Bezos and his wife announced last month that they were divorcing after 25 years of marriage, following a period of "loving exploration" and trial separation. That same day, the National Enquirer touted it was publishing alleged intimate text messages between Bezos and Lauren Sanchez, a former television anchor whom he was said to be dating.

Since the affair, Bezos opened an investigation into the leak led by Gavin de Becker, a public safety expert and former appointee of U.S. President Ronald Reagan. De Becker proceeded to tell media that the leak was politically motivated.

Bezos, Amazon and the newspaper he owns privately, the Washington Post, have all been targets of attacks on Twitter by U.S. President Donald Trump.

"It's unavoidable that certain powerful people who experience Washington Post news coverage will wrongly conclude I am their enemy," Bezos wrote. "President Trump is one of those people, obvious by his many tweets."

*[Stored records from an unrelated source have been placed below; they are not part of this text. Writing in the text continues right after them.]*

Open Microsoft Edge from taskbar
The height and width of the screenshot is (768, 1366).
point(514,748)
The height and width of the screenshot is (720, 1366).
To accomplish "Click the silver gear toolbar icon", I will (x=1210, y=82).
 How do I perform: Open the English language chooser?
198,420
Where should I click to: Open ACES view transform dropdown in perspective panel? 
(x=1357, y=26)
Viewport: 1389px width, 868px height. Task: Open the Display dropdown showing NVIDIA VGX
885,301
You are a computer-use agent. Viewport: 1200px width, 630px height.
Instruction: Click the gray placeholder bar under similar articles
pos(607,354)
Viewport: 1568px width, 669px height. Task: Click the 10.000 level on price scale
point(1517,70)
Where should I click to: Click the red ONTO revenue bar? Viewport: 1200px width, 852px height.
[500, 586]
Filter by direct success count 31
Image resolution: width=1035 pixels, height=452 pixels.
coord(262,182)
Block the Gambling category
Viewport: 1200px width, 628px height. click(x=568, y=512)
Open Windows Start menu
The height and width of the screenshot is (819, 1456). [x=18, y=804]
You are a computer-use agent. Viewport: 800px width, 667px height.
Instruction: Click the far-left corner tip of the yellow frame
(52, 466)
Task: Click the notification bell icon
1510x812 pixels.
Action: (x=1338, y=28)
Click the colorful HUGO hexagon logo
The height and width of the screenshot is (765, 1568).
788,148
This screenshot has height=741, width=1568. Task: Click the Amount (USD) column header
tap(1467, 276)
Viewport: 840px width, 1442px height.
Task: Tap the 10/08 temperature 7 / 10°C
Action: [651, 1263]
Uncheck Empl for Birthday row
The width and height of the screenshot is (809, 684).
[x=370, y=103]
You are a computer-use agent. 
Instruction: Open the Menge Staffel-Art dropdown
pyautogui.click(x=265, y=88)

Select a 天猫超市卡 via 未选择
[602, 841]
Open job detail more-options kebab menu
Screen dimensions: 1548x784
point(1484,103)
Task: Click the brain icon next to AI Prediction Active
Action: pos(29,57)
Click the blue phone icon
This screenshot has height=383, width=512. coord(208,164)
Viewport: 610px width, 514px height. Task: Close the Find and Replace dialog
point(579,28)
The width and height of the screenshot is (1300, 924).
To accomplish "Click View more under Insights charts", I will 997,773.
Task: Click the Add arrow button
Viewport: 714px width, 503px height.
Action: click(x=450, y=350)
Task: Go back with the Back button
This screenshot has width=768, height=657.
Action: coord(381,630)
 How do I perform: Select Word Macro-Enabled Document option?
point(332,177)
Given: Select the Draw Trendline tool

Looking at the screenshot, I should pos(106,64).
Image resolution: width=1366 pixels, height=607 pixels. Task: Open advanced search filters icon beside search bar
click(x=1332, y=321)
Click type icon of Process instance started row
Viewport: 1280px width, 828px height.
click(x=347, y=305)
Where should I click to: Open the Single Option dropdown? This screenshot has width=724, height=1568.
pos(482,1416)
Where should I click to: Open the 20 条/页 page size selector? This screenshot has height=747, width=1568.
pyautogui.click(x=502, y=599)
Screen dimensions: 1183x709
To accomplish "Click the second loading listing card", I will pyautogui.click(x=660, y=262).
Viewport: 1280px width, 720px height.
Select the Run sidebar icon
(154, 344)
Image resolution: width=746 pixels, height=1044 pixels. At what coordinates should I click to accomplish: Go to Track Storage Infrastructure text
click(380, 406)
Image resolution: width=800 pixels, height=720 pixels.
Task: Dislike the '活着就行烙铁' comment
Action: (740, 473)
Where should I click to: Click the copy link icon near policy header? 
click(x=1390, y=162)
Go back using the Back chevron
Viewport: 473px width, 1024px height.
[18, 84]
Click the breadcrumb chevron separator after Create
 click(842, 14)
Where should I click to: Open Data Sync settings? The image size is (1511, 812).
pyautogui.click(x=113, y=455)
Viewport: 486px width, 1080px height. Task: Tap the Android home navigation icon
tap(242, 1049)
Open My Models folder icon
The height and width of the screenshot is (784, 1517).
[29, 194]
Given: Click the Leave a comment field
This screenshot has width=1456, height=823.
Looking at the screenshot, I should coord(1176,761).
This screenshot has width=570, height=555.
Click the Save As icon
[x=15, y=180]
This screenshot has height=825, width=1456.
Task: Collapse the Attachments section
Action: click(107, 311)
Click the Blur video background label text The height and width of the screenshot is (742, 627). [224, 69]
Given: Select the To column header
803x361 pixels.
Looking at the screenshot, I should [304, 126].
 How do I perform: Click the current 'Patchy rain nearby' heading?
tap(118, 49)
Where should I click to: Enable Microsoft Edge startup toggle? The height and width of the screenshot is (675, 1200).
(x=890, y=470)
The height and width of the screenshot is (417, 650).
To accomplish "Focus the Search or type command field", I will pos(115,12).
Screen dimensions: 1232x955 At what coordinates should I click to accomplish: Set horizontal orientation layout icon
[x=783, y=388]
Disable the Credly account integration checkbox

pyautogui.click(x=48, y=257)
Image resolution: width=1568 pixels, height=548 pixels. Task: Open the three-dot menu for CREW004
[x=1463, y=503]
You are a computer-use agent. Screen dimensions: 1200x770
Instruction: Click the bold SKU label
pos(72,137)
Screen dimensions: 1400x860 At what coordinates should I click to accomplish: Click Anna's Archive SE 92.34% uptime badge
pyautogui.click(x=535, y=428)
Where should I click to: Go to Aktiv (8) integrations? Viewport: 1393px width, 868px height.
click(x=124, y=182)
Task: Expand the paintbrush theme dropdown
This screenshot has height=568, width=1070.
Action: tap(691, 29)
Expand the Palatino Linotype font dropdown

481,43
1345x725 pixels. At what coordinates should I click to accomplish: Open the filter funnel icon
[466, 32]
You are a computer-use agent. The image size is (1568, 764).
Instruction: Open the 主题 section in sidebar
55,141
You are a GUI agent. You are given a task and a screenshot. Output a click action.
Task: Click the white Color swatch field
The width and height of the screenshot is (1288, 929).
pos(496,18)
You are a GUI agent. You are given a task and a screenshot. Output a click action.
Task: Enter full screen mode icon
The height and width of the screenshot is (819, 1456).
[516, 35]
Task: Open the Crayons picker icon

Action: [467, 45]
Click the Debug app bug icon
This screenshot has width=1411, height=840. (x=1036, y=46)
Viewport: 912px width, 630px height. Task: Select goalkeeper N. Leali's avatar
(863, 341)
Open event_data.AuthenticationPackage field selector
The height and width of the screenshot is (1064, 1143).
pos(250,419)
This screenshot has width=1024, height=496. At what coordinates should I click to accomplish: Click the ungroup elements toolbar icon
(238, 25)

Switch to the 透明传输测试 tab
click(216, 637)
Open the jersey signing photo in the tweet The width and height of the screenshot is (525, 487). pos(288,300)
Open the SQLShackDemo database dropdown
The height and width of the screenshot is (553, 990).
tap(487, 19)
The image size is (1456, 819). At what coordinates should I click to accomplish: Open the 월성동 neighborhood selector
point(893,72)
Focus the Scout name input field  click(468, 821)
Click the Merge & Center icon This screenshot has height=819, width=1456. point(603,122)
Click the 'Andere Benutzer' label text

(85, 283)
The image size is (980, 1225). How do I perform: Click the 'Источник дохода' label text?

The suggestion that the National Enquirer's reporting on him was politically motivated concerned AMI, according to Bezos.

In his blog, Bezos reproduces an email from AMI deputy general counsel, Jon Fine, to a lawyer representing de Becker. In it, AMI proposes a public acknowledgment from Bezos and de Becker that "they have no knowledge or basis for suggesting that (AMI's) coverage was politically motivated or influenced by political forces."

In return for such an acknowledgement, according to the email, AMI offered "not to publish, distribute, share, or describe unpublished texts and photos."

Bezos said the statement AMI was proposing was false and described the offer as an "extortionate proposal."

The alleged extortion raises questions about whether AMI and its chief executive David Pecker have violated a cooperation agreement AMI made last year with federal prosecutors in connection with a $150,000 hush-money payment given to Karen McDougal, the Playboy model who claims she had an affair with President Donald Trump.

The payment was made during the 2016 presidential election to influence that election, according to the United States Attorney's Office for the Southern District of New York. The deal not to prosecute was conditional on AMI not committing another crime, the office said.

"Clearly Bezos will have a civil claim against AMI if they chose to bring it, but the question is whether it is criminal," said David Berger, a litigation partner with Wilson Sonsini Goodrich & Rosati.

Bezos, who owns more than $120 billion in Amazon stock, said in his blog: "If in my position I can't stand up to this kind of extortion, how many people can?"